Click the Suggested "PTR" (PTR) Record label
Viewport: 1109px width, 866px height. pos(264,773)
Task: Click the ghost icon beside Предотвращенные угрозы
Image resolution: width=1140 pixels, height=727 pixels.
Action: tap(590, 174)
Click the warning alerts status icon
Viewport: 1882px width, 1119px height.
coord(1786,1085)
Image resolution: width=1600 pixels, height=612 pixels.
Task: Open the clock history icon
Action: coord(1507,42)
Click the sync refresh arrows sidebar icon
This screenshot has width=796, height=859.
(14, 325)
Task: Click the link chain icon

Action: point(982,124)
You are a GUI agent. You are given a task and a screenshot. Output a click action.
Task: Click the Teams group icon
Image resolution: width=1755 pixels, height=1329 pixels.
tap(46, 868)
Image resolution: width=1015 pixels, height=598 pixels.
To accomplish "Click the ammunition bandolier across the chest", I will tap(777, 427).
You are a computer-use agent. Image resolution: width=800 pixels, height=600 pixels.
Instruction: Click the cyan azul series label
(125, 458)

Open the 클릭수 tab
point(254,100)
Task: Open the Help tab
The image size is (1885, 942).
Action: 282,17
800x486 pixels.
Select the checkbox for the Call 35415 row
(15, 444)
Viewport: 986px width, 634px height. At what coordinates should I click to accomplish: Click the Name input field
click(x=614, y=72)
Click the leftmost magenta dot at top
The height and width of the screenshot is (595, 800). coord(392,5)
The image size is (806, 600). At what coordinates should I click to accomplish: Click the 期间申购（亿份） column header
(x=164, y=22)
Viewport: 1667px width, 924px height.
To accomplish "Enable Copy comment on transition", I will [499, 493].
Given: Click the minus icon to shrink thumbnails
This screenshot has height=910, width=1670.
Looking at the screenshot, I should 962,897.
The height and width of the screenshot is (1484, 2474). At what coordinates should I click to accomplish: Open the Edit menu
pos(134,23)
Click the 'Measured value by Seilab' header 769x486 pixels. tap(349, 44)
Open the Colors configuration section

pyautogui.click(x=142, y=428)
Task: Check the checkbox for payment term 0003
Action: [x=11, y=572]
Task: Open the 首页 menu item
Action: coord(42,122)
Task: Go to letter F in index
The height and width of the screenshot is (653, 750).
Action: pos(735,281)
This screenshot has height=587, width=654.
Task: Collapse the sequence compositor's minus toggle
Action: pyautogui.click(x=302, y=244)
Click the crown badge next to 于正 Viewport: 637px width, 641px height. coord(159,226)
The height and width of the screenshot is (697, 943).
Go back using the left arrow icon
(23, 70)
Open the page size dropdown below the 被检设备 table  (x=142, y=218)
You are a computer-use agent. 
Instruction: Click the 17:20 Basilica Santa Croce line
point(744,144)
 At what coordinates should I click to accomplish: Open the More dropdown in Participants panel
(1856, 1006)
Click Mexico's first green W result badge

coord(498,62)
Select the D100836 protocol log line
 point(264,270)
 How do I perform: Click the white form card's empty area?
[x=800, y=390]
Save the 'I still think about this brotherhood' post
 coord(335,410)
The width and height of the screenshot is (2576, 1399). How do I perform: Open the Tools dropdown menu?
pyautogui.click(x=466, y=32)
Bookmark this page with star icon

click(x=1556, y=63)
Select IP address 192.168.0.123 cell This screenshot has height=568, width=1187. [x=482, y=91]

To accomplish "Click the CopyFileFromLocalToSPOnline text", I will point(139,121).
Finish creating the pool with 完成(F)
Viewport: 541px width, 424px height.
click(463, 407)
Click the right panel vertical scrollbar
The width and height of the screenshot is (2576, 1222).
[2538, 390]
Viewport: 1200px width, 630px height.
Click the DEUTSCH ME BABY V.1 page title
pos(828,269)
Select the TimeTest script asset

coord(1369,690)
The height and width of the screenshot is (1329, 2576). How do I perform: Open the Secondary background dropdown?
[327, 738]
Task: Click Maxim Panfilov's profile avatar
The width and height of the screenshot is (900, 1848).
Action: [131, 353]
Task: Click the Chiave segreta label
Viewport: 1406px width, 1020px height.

Exercise directions — Copy out every one of the items above, word for word, without changing anything.

Full response —
Click the Suggested "PTR" (PTR) Record label
Viewport: 1109px width, 866px height. pos(264,773)
Task: Click the ghost icon beside Предотвращенные угрозы
Image resolution: width=1140 pixels, height=727 pixels.
Action: tap(590, 174)
Click the warning alerts status icon
Viewport: 1882px width, 1119px height.
coord(1786,1085)
Image resolution: width=1600 pixels, height=612 pixels.
Task: Open the clock history icon
Action: coord(1507,42)
Click the sync refresh arrows sidebar icon
This screenshot has width=796, height=859.
(14, 325)
Task: Click the link chain icon

Action: point(982,124)
You are a GUI agent. You are given a task and a screenshot. Output a click action.
Task: Click the Teams group icon
Image resolution: width=1755 pixels, height=1329 pixels.
tap(46, 868)
Image resolution: width=1015 pixels, height=598 pixels.
To accomplish "Click the ammunition bandolier across the chest", I will tap(777, 427).
You are a computer-use agent. Image resolution: width=800 pixels, height=600 pixels.
Instruction: Click the cyan azul series label
(125, 458)

Open the 클릭수 tab
point(254,100)
Task: Open the Help tab
The image size is (1885, 942).
Action: 282,17
800x486 pixels.
Select the checkbox for the Call 35415 row
(15, 444)
Viewport: 986px width, 634px height. At what coordinates should I click to accomplish: Click the Name input field
click(x=614, y=72)
Click the leftmost magenta dot at top
The height and width of the screenshot is (595, 800). coord(392,5)
The image size is (806, 600). At what coordinates should I click to accomplish: Click the 期间申购（亿份） column header
(x=164, y=22)
Viewport: 1667px width, 924px height.
To accomplish "Enable Copy comment on transition", I will [499, 493].
Given: Click the minus icon to shrink thumbnails
This screenshot has height=910, width=1670.
Looking at the screenshot, I should 962,897.
The height and width of the screenshot is (1484, 2474). At what coordinates should I click to accomplish: Open the Edit menu
pos(134,23)
Click the 'Measured value by Seilab' header 769x486 pixels. tap(349, 44)
Open the Colors configuration section

pyautogui.click(x=142, y=428)
Task: Check the checkbox for payment term 0003
Action: [x=11, y=572]
Task: Open the 首页 menu item
Action: coord(42,122)
Task: Go to letter F in index
The height and width of the screenshot is (653, 750).
Action: pos(735,281)
This screenshot has height=587, width=654.
Task: Collapse the sequence compositor's minus toggle
Action: pyautogui.click(x=302, y=244)
Click the crown badge next to 于正 Viewport: 637px width, 641px height. coord(159,226)
The height and width of the screenshot is (697, 943).
Go back using the left arrow icon
(23, 70)
Open the page size dropdown below the 被检设备 table  (x=142, y=218)
You are a computer-use agent. 
Instruction: Click the 17:20 Basilica Santa Croce line
point(744,144)
 At what coordinates should I click to accomplish: Open the More dropdown in Participants panel
(1856, 1006)
Click Mexico's first green W result badge

coord(498,62)
Select the D100836 protocol log line
 point(264,270)
 How do I perform: Click the white form card's empty area?
[x=800, y=390]
Save the 'I still think about this brotherhood' post
 coord(335,410)
The width and height of the screenshot is (2576, 1399). How do I perform: Open the Tools dropdown menu?
pyautogui.click(x=466, y=32)
Bookmark this page with star icon

click(x=1556, y=63)
Select IP address 192.168.0.123 cell This screenshot has height=568, width=1187. [x=482, y=91]

To accomplish "Click the CopyFileFromLocalToSPOnline text", I will point(139,121).
Finish creating the pool with 完成(F)
Viewport: 541px width, 424px height.
click(463, 407)
Click the right panel vertical scrollbar
The width and height of the screenshot is (2576, 1222).
[2538, 390]
Viewport: 1200px width, 630px height.
Click the DEUTSCH ME BABY V.1 page title
pos(828,269)
Select the TimeTest script asset

coord(1369,690)
The height and width of the screenshot is (1329, 2576). How do I perform: Open the Secondary background dropdown?
[327, 738]
Task: Click Maxim Panfilov's profile avatar
The width and height of the screenshot is (900, 1848).
Action: [131, 353]
Task: Click the Chiave segreta label
Viewport: 1406px width, 1020px height.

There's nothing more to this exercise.